Visto che il mercato dei devices tecnologici è ormai globalizzato, è probabilmente nella cooperazione internazionale che andrà cercata nei prossimi anni una risposta globale ai problemi dell'uso scorretto, bullistico e dis-educativo dei nuovi strumenti di comunicazione.
del 30 aprile 2013
In questi giorni si parla molto di cyberbullismo in Italia (se ne è occupato anche il garante della privacy) e ovunque nel mondo. Il tema è stato uno dei più discussi dai ragazzi anche in occasione della manifestazione ‘Tablet school’ di Bergamo, lo scorso 5 marzo. E diventa sempre più importante. E preoccupante.
La moltiplicazione esponenziale dei devices elettronici a disposizione dei giovani ‘nativi digitali’ nelle società contemporanee, con poche differenze tra Paesi economicamente sviluppati e Paesi in via di sviluppo (o addirittura in ritardo di sviluppo), solleva per la scuola, ma prima ancora per la società degli adulti, l’inedito problema di una grave sconnessione - mai verificatasi in precedenza - tra il linguaggio e le modalità comunicative delle generazioni non native digitali (cui appartengono quasi tutti gli insegnanti ma anche quasi tutti i decisori politici in campo educativo) e quello dei giovani nati tra la fine del XX e l’inizio del XXI secolo.

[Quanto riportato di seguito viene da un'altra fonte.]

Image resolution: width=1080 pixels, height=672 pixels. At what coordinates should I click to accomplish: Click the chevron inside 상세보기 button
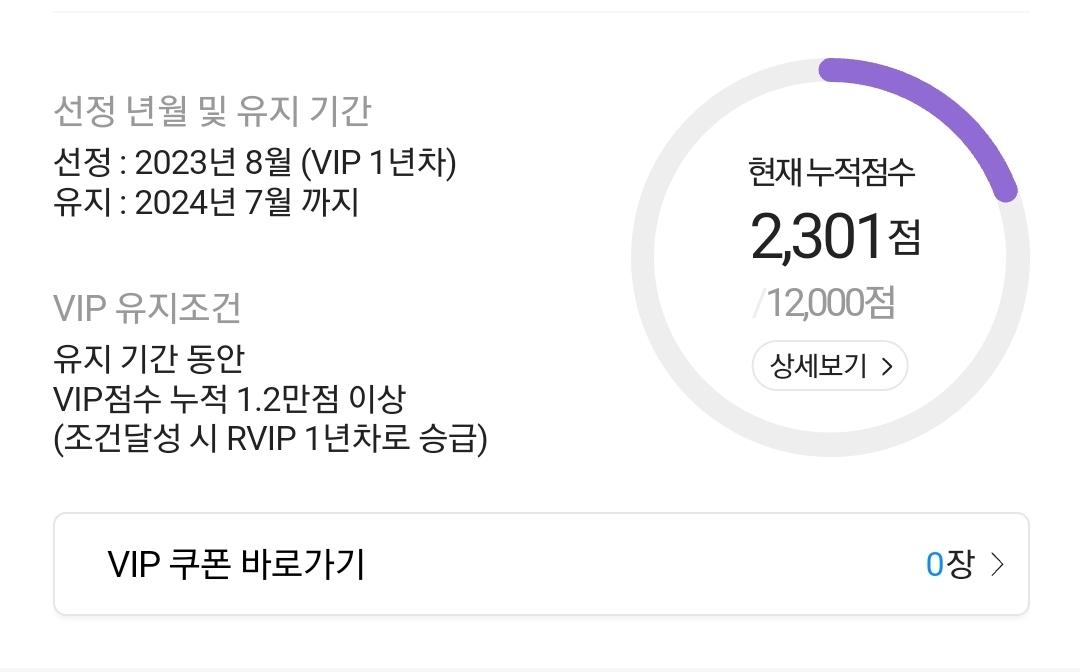[886, 366]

Per la prima volta il linguaggio statico degli adulti, costruito sulla base dei testi scritti, smette di essere il modello comunicativo dominante, quello che deve essere insegnato ai giovani, per essere affiancato, e per certi aspetti sostituito, da quello dinamico, digitale e multimediale delle nuove generazioni in tutto il mondo.
Per questo, come si mostra in un recentissimo saggio intitolato Il ciberbullysmo di G. Mura e D. Diamantini, pubblicato da Guerini e associati nella collana Qua-si (Qualità della vita nella Società dell’Informazione) diretta con Diamantini dal noto sociologo Guido Martinotti, le misure di prevenzione e repressione del fenomeno allo studio dei diversi Paesi sono molto simili, ma tutte condividono la preoccupazione che gli adulti (genitori, insegnanti, le stesse forze dell’ordine in caso di reati) non riescano a governare il fenomeno perché non lo conoscono o non lo capiscono.
Il volume cerca comunque di informare sulle iniziative intraprese, soprattutto a livello internazionale, per fronteggiare la proteiforme attitudine del cyberbullismo a rigenerarsi con la stessa velocità con la quale cambiano gli apparati tecnologici, i software, i social networks e le applicazioni. E visto che il mercato dei devices tecnologici è ormai globalizzato, è probabilmente nella cooperazione internazionale che andrà cercata nei prossimi anni una risposta globale ai problemi dell’uso scorretto, bullistico e dis-educativo dei nuovi strumenti di comunicazione.